DATA FOR REVIEW:
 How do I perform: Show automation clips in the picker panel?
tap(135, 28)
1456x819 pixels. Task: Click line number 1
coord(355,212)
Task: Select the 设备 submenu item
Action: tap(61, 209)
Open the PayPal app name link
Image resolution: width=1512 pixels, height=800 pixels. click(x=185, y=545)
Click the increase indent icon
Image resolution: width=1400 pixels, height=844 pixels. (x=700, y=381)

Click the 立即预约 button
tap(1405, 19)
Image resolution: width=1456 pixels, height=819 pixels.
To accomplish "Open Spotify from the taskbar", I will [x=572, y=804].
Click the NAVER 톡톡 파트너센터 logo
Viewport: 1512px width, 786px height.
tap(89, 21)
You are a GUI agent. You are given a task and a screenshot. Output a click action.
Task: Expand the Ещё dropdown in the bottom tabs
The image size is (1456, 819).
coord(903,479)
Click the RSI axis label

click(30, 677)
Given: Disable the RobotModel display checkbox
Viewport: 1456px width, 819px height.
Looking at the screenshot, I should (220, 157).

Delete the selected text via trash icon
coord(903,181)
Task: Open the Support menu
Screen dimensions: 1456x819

PROBLEM STATEMENT:
Counting the line that contains "Task: Expand the" as the first, copy exactly every line through the end of the records, and nothing else.

OUTPUT OF THE TASK:
Task: Expand the Ещё dropdown in the bottom tabs
The image size is (1456, 819).
coord(903,479)
Click the RSI axis label

click(30, 677)
Given: Disable the RobotModel display checkbox
Viewport: 1456px width, 819px height.
Looking at the screenshot, I should (220, 157).

Delete the selected text via trash icon
coord(903,181)
Task: Open the Support menu
Screen dimensions: 1456x819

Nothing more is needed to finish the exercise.